------ Data supplied
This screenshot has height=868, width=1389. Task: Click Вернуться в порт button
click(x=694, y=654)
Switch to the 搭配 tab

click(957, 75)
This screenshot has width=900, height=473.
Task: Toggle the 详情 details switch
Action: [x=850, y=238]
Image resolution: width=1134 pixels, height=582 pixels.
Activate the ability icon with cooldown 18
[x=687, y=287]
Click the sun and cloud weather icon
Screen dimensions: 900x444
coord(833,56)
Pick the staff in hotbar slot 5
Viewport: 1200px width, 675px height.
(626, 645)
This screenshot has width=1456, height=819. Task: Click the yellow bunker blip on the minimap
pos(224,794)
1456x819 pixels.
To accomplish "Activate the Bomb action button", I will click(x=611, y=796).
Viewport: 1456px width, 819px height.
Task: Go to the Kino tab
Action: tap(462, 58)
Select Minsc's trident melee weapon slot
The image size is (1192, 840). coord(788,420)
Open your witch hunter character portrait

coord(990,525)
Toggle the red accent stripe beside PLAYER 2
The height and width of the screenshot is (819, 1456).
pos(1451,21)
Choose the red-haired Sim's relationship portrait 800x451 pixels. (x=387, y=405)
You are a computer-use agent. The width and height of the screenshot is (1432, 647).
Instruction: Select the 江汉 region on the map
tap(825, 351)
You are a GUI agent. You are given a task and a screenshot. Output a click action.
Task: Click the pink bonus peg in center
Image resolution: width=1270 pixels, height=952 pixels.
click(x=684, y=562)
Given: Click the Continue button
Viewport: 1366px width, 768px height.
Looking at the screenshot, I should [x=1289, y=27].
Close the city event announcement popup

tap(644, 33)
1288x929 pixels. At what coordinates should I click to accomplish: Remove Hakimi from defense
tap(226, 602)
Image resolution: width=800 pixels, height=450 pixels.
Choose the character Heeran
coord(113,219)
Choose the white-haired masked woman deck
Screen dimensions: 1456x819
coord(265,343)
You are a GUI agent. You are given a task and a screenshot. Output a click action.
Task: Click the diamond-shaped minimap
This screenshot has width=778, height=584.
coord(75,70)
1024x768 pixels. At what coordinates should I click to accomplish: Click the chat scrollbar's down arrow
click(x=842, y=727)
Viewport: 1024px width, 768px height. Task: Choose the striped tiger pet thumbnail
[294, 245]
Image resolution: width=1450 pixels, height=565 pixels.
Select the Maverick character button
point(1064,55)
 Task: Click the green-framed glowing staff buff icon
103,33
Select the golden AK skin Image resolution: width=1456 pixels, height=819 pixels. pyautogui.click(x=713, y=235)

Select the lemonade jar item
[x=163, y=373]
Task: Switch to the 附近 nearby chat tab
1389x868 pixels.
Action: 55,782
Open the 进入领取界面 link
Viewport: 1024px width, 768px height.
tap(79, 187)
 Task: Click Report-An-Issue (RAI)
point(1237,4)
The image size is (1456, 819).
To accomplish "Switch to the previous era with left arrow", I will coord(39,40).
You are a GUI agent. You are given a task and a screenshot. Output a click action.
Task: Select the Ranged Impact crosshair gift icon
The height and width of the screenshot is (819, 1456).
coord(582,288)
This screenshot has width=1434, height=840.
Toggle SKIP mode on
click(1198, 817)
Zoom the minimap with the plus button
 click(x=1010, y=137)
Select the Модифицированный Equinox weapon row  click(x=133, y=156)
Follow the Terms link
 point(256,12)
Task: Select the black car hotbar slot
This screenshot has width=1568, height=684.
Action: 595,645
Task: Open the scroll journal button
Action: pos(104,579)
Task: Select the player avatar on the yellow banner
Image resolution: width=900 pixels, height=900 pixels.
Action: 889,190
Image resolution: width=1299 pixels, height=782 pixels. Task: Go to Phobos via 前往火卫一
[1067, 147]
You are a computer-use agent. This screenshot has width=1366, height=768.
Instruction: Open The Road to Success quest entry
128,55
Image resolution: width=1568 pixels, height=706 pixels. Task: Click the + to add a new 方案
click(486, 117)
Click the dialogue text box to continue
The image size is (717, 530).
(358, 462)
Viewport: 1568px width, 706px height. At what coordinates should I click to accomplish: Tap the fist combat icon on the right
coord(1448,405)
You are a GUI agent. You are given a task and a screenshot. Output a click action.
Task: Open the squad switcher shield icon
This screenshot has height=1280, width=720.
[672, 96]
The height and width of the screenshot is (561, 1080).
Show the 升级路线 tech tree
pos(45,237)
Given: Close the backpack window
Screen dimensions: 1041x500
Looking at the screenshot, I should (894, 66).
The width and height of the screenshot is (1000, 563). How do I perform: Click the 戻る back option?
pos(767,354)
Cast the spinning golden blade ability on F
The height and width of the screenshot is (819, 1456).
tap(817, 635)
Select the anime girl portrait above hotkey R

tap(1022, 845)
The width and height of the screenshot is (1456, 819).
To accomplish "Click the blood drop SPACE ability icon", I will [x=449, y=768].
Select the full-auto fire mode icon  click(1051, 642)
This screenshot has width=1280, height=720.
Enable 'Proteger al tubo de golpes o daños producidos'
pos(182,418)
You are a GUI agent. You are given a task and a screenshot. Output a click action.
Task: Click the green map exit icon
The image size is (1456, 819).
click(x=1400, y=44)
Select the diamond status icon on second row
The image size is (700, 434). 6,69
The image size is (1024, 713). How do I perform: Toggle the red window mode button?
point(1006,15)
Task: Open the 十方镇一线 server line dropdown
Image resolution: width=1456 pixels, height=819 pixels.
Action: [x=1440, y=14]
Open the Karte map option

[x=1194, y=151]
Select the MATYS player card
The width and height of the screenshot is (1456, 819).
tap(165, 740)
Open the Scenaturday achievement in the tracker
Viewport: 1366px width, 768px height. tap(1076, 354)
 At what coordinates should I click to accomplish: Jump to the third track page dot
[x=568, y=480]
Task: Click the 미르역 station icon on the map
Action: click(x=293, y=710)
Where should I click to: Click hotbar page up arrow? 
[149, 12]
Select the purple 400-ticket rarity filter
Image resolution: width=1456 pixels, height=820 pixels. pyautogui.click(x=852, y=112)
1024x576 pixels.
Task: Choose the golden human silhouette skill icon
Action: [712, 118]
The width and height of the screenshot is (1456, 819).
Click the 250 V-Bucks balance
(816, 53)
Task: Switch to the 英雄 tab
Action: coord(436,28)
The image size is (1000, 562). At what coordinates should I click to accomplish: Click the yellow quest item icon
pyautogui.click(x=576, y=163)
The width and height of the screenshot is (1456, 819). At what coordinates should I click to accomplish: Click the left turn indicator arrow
------------
### What the task requires:
Reproduce the lines starting with the line containing "Task: Select the player" and going on through the line containing "[1067, 147]", requests included, offsetting every coordinate in the answers by 29.

### Complete output:
Task: Select the player avatar on the yellow banner
Image resolution: width=900 pixels, height=900 pixels.
Action: 918,219
Image resolution: width=1299 pixels, height=782 pixels. Task: Go to Phobos via 前往火卫一
[1096, 176]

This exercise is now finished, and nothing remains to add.